▶ _Work item_
Your reply should be the complete data, reproduced exactly.

Stored records
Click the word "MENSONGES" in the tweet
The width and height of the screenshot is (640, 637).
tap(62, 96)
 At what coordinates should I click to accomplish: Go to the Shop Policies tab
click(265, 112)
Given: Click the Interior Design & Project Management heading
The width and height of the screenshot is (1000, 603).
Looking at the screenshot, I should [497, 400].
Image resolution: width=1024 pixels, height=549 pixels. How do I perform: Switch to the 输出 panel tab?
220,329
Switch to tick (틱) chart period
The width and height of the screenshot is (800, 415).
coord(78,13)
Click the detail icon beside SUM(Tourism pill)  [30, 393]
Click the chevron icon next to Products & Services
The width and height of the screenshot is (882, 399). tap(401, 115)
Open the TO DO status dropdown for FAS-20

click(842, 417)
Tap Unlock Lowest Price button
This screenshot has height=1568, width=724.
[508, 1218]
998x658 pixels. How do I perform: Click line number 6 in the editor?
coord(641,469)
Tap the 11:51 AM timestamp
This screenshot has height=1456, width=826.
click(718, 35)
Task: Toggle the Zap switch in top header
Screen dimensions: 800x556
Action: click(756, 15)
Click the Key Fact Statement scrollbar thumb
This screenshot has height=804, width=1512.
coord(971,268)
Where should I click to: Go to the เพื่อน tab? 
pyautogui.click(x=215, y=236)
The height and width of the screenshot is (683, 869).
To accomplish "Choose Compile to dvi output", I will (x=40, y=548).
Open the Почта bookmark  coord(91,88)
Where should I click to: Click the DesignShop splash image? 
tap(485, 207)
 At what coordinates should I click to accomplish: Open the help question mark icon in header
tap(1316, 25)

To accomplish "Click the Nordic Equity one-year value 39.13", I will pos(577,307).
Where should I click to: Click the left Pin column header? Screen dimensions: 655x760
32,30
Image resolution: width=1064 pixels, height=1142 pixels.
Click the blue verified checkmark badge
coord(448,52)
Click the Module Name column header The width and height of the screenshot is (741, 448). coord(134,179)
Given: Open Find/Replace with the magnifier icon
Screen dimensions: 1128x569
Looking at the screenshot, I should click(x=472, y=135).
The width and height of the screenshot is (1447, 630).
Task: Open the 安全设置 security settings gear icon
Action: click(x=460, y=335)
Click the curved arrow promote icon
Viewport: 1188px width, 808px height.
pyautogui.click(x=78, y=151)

▶ _Response to this exercise_
Click the word "MENSONGES" in the tweet
The width and height of the screenshot is (640, 637).
tap(62, 96)
 At what coordinates should I click to accomplish: Go to the Shop Policies tab
click(265, 112)
Given: Click the Interior Design & Project Management heading
The width and height of the screenshot is (1000, 603).
Looking at the screenshot, I should [497, 400].
Image resolution: width=1024 pixels, height=549 pixels. How do I perform: Switch to the 输出 panel tab?
220,329
Switch to tick (틱) chart period
The width and height of the screenshot is (800, 415).
coord(78,13)
Click the detail icon beside SUM(Tourism pill)  [30, 393]
Click the chevron icon next to Products & Services
The width and height of the screenshot is (882, 399). tap(401, 115)
Open the TO DO status dropdown for FAS-20

click(842, 417)
Tap Unlock Lowest Price button
This screenshot has height=1568, width=724.
[508, 1218]
998x658 pixels. How do I perform: Click line number 6 in the editor?
coord(641,469)
Tap the 11:51 AM timestamp
This screenshot has height=1456, width=826.
click(718, 35)
Task: Toggle the Zap switch in top header
Screen dimensions: 800x556
Action: click(756, 15)
Click the Key Fact Statement scrollbar thumb
This screenshot has height=804, width=1512.
coord(971,268)
Where should I click to: Go to the เพื่อน tab? 
pyautogui.click(x=215, y=236)
The height and width of the screenshot is (683, 869).
To accomplish "Choose Compile to dvi output", I will (x=40, y=548).
Open the Почта bookmark  coord(91,88)
Where should I click to: Click the DesignShop splash image? 
tap(485, 207)
 At what coordinates should I click to accomplish: Open the help question mark icon in header
tap(1316, 25)

To accomplish "Click the Nordic Equity one-year value 39.13", I will pos(577,307).
Where should I click to: Click the left Pin column header? Screen dimensions: 655x760
32,30
Image resolution: width=1064 pixels, height=1142 pixels.
Click the blue verified checkmark badge
coord(448,52)
Click the Module Name column header The width and height of the screenshot is (741, 448). coord(134,179)
Given: Open Find/Replace with the magnifier icon
Screen dimensions: 1128x569
Looking at the screenshot, I should click(x=472, y=135).
The width and height of the screenshot is (1447, 630).
Task: Open the 安全设置 security settings gear icon
Action: click(x=460, y=335)
Click the curved arrow promote icon
Viewport: 1188px width, 808px height.
pyautogui.click(x=78, y=151)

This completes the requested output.